Another character, of great importance, possessed by all Coelenterata is the "nematocyst" or "thread-cell" (Fig. 124). This is an organ produced within the body of a cell called the "cnidoblast," and it consists of a vesicular wall or capsule, surrounding a cavity filled with fluid containing a long and usually spirally coiled thread continuous with the wall of the vesicle. When the nematocyst is fully developed and receives a stimulus of a certain character, the thread is shot out with great velocity and causes a sting on any part of an animal that is sufficiently delicate to be wounded by it.

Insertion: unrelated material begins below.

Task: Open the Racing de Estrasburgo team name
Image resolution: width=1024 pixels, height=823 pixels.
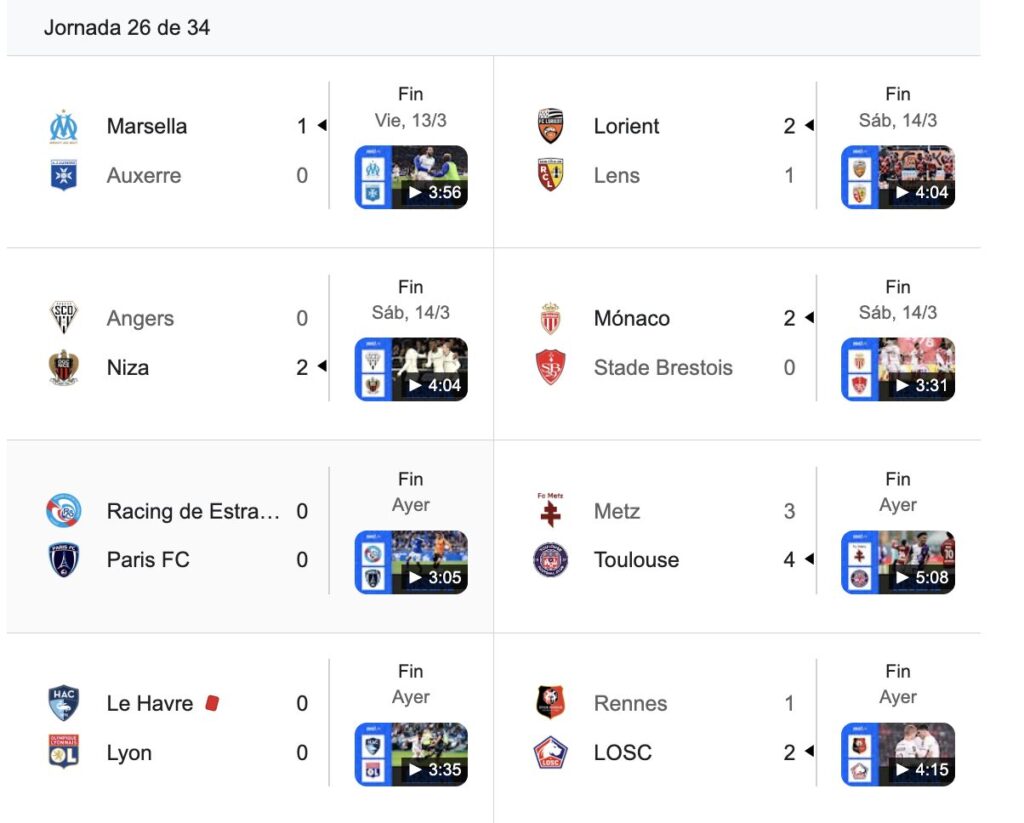Action: pyautogui.click(x=193, y=511)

The morphology and physiology of the nematocysts are subjects of very great difficulty and complication, and cannot be discussed in these pages. It may, however, be said that by some authorities the cnidoblast is supposed to be an extremely modified form of mucous or gland cell, and that the discharge of the nematocyst is subject to the control of a primitive nervous system that is continuous through the body of the zooid.

There is a considerable range of structure in the nematocysts of the Coelenterata. In Alcyonium and in many other Alcyonaria they are very small (in Alcyonium the nematocyst is 0.0075 mm. in length previous to discharge), and when discharged exhibit a simple oval capsule with a plain thread attached to it. In Hydra (Fig. 124) there are at least two kinds of nematocysts, and in the larger kind (0.02 mm. in length previous to discharge) the base of the thread is beset with a series of recurved hooks, which during the act of discharge probably assist in making a wound in the organism attacked for the injection of the irritant fluid, and possibly hold the structure in position while the thread is being discharged. In the large kind of nematocyst of Millepora and of Cerianthus there is a band of spirally arranged but very minute thorns in the middle of the thread, but none at the base. In some of the Siphonophora the undischarged nematocysts reach their maximum size, nearly 0.05 mm. in length.